I two sets of k-dimensional vectors, where k is around 500 and the number of vectors is usually smaller. I want to compute the (arbitrarily defined) minimal distance between the two sets.
A naive approach would be this:
(loop for a in set1
for b in set2
minimizing (distance a b))
However, this requires O(n² * distance) computations. Is there a faster way of doing this?

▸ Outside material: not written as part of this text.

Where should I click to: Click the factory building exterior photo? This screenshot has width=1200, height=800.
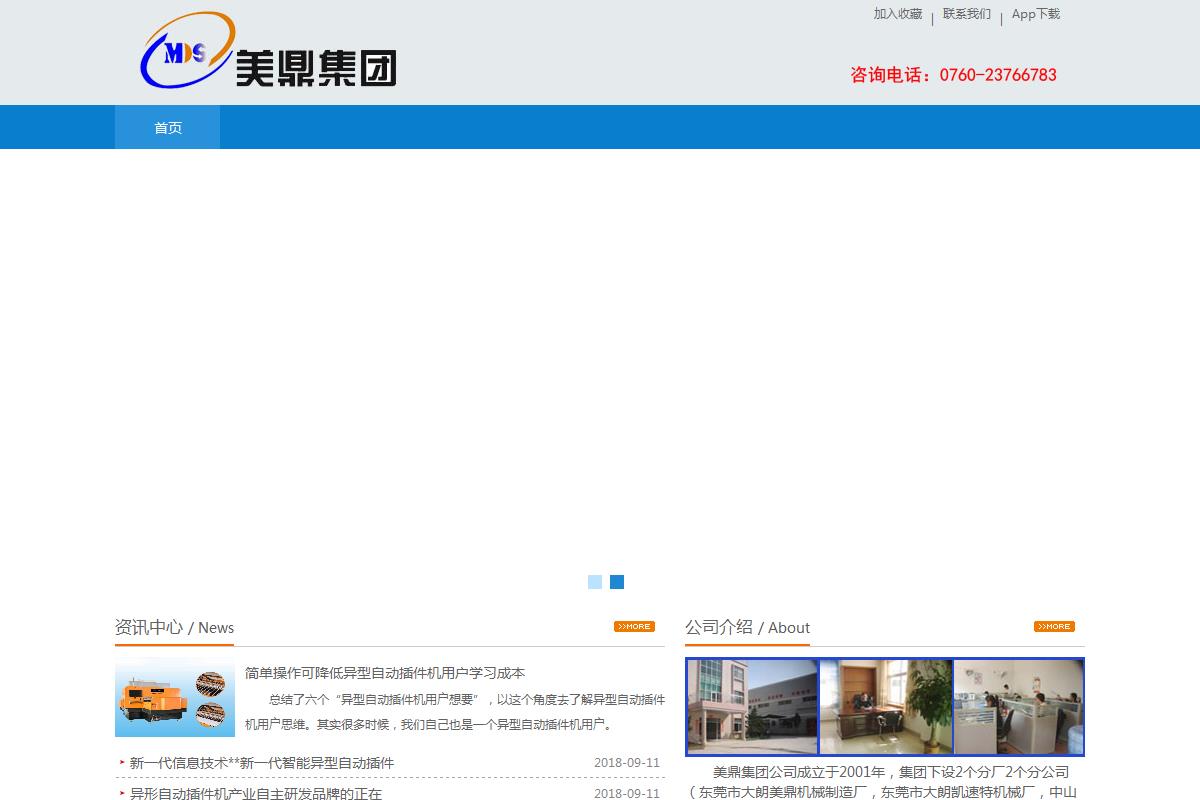[752, 706]
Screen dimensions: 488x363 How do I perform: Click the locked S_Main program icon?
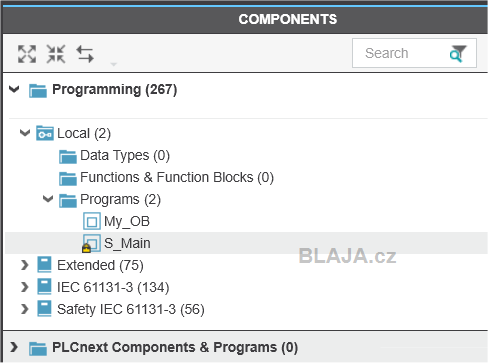pos(91,244)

I don't think you can do better than O(n^2) when the distance is arbitrary (you have to examine each of the possible distances!). For a given distance function we might be able to exploit the properties of the function, but there won't be any general algorithm which works with any distance function in better than O(n^2) (i.e. o(n^2) : note smallOh).
If your data is dynamic and you have to keep obtaining the closest pair of points at different times, for arbitrary distance function the following papers by Eppstein will probably help (which have special update operations in order to make finding the closest pair of points quick):
http://www.ics.uci.edu/~eppstein/projects/pairs/Papers/Epp-SODA-98.pdf. [O(nlog^2(n)) update time]
http://academic.research.microsoft.com/Paper/1847461.aspx
You will be able to adapt the above one set algorithms to a two set algorithm (for instance, by defining distance between points of same set to be infinity).
For Euclidean type (L^p) distance, there are known O(nlogn) time algorithms, which work with a given set of points (i.e. you dont need to have any special update algorithms):
http://www.cse.iitd.ernet.in/~ssen/cs852/scribe/scribe2/lec.pdf
http://en.wikipedia.org/wiki/Closest_pair_of_points_problem
Of course, the L^p is for one set, but you might be able to adapt it for two sets.
If you give your distance function, it might be easier for us to help you.
Hope it helps. Good luck!

If the components of your vectors are scalars I would guess that for your case of a moderate k=500 the O(n²) approach is probably as fast as you can get. You can simplify your calculation by minimizing distance². Also, the distance(A_i, B_i) = distance(B_i, A_i), so make sure you only compare them once (you only have 500!/(500-2)! pairs, not 500²).
If the components are m-dimensional vectors A and B instead, you could store the components of vector A in a R-tree or a kd-tree and then find the closest pair by iterating over all components of vector B and finding its closest partner from A--- this would be O(n). Don't forget that big-O is for n->infinity, so the trees might come with some pretty expensive constant term (i.e. this approach might only make sense for large k or if vector A is always the same).

Put the two sets of coordinates into a Spatial Index, e.g. a KD-tree.
You then compute the intersection of these two indices.